She stared up at him, abruptly
bereft, ‘Why!’

‘Eximius is here –’

‘Mage Grapple’s in the Valley?’

Fabian nodded, ‘The Divinus has
been channelling Etienne’s thoughts since he became head of the Rochforte
tribe.  Etienne has called a meeting tonight to discuss their plans with
regard to the Isle.  The Divinus will be relaying the events to us as they
happen and I need to be there Mistral, it is our future they will be discussing. 
You know how they covet your gift.’

Mistral closed her eyes to hide
her pain.  Her wretched gift was keeping them apart again. 

‘Wait!  I’ll come with you!’

‘No.  You must rest
Mistral.  I don’t think you have actually slept since we left the festival.’

She felt her heart turn to lead
at the prospect of an endless, lonely night.

‘But, where will you sleep?’ she
whispered desperately.

‘I should not think I will. 
Our meeting may well go on until dawn.’

‘Will … will I see you in the
morning?’ her voice was faint, barely audible above the noise in the
room.  She was almost ashamed of how much she needed him.

‘I will be here,’ he
promised. 

She closed her eyes and drew in a
deep breath, ‘When does this meeting start?’

‘It already has, I must go –’

His lips touched hers for the
briefest of moments and then he was gone, slipping quickly through the crowded
tavern, vanishing out of the door before she released the breath frozen in her
lungs.

‘Come and drink with your
brothers Mistral.’  Brutus pulled her roughly back towards her seat. 
‘You can stand there looking all aloof and play the Lady De Winter part all you
like, but we all know you like to drink pints!’

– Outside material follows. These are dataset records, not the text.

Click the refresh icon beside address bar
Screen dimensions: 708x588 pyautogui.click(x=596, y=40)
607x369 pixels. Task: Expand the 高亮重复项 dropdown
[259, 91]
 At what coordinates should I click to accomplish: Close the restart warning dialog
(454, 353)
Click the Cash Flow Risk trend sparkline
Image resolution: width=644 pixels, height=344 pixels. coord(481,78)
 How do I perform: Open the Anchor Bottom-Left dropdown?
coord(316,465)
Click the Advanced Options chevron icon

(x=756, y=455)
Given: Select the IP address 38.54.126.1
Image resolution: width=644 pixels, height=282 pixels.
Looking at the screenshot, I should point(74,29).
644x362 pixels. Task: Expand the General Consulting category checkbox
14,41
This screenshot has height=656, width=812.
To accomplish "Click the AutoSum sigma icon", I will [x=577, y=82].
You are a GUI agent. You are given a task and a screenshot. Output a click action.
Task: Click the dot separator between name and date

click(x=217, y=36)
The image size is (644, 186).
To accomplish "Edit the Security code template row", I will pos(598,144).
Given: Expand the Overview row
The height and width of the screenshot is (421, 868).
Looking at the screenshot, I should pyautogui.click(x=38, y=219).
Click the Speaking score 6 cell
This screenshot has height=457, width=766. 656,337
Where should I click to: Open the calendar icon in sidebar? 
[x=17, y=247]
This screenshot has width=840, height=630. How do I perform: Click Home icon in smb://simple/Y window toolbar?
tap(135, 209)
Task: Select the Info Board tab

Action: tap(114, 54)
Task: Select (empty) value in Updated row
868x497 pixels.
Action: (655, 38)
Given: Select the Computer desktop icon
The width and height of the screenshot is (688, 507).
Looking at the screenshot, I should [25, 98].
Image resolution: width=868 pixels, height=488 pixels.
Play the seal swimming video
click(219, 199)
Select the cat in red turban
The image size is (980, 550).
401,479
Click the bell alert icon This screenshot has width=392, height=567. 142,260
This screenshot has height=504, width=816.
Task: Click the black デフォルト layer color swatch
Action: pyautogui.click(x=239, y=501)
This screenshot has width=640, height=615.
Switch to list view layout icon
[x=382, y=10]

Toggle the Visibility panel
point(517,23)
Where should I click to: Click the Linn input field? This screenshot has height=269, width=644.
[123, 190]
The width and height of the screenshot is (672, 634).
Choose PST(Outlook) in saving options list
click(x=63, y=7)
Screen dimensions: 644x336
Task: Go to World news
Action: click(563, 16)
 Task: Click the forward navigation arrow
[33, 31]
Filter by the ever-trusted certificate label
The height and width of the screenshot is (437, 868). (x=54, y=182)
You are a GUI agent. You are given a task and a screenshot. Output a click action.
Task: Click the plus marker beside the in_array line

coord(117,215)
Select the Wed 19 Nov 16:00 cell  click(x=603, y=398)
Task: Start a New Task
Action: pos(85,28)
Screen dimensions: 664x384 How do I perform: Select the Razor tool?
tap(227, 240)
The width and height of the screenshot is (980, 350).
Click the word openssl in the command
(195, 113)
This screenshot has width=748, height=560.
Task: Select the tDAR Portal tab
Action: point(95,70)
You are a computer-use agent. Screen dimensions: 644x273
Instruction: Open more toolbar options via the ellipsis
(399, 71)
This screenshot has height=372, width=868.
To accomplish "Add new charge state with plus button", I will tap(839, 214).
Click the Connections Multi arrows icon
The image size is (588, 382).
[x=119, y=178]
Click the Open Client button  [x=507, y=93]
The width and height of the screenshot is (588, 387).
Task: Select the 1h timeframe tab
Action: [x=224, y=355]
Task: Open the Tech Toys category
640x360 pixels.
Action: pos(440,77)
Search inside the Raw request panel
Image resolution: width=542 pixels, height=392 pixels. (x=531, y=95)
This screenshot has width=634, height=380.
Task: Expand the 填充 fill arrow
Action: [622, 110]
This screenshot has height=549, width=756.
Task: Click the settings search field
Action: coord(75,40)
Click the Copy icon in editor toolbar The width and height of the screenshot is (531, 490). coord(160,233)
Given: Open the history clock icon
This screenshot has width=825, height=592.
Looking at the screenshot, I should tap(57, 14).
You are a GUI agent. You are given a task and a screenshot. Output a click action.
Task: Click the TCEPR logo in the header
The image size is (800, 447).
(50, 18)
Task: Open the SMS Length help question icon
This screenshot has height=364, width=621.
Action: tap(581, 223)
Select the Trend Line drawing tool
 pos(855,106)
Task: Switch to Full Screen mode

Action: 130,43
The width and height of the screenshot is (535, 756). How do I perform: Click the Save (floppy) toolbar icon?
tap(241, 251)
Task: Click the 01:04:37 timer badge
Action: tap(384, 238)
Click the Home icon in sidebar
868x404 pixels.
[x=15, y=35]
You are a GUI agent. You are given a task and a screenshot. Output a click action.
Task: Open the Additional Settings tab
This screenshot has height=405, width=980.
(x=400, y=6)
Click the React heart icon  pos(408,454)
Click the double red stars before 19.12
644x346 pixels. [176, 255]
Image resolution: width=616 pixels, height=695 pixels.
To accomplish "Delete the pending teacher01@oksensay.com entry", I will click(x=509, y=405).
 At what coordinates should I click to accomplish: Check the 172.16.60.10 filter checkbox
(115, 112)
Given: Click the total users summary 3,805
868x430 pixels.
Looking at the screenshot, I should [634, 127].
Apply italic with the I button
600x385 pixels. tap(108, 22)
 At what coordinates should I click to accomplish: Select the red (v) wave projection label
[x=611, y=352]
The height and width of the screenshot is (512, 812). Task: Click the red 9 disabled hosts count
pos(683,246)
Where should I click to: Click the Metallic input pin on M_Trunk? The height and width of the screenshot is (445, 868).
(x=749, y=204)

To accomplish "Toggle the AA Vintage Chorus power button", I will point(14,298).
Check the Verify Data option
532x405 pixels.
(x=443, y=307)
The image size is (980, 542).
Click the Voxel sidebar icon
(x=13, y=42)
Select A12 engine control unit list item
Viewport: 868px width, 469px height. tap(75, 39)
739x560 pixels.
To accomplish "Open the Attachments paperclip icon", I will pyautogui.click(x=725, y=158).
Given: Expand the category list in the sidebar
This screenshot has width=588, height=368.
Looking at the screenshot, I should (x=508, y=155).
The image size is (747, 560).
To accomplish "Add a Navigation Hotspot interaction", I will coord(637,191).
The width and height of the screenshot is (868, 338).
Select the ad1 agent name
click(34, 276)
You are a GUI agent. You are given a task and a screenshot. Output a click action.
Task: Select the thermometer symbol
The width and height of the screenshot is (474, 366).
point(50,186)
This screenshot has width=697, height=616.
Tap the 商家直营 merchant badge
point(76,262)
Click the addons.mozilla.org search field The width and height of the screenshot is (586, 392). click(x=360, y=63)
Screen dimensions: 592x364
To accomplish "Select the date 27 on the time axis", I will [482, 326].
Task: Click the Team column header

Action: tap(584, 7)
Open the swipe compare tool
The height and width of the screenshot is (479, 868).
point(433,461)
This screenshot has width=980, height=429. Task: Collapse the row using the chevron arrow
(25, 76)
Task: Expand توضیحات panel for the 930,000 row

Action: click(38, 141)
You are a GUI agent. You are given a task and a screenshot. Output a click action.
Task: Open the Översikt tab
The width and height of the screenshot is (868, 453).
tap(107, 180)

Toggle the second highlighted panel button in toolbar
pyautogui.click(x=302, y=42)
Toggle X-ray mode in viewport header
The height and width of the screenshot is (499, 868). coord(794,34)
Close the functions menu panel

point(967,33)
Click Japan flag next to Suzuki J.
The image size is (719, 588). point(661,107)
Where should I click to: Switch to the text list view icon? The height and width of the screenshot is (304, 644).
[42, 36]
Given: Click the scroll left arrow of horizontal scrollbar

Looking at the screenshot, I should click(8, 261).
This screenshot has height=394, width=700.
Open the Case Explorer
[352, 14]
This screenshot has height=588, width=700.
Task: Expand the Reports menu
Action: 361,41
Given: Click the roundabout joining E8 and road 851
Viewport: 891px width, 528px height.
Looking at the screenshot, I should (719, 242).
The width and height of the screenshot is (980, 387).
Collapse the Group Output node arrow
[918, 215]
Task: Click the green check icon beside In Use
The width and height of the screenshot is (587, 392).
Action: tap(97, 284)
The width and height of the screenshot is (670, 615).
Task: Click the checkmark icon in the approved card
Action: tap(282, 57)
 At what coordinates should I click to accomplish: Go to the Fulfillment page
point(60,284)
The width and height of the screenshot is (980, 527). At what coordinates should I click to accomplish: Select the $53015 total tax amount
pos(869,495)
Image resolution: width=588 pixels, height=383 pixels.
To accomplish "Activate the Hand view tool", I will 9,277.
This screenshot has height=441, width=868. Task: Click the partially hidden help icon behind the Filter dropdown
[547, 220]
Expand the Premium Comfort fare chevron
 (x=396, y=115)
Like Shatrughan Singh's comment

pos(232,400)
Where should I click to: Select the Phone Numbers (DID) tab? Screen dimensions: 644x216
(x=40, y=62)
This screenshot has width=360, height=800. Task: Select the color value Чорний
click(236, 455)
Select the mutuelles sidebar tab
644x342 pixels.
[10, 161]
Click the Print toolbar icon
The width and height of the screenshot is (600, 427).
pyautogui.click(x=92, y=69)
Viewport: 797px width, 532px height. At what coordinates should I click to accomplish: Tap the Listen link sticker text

He thrust a tankard full of red
wine at her and raised his own in a toast.  She forced a smile and smashed
her tankard into his, slopping red wine across the table, causing Xerxes to
shout and dive to protect his tatty pack of cards from being soaked.  

‘Deal brother!’  Brutus
cried and tipped a bag of bronze coins out onto the table.

Mistral played cards for a while
but before long the combination of sleep deprivation and red wine soon made it
too hard for her to concentrate.  Giving up on the game, she rested her
head onto her folded arms and let the babble of conversations flow over her,
the pleasant sound drowning out the miserable thoughts in her head until she
felt sleep tugging at her consciousness.  Sighing with relief at the
promise of oblivion, she submitted willingly and was soon fast asleep.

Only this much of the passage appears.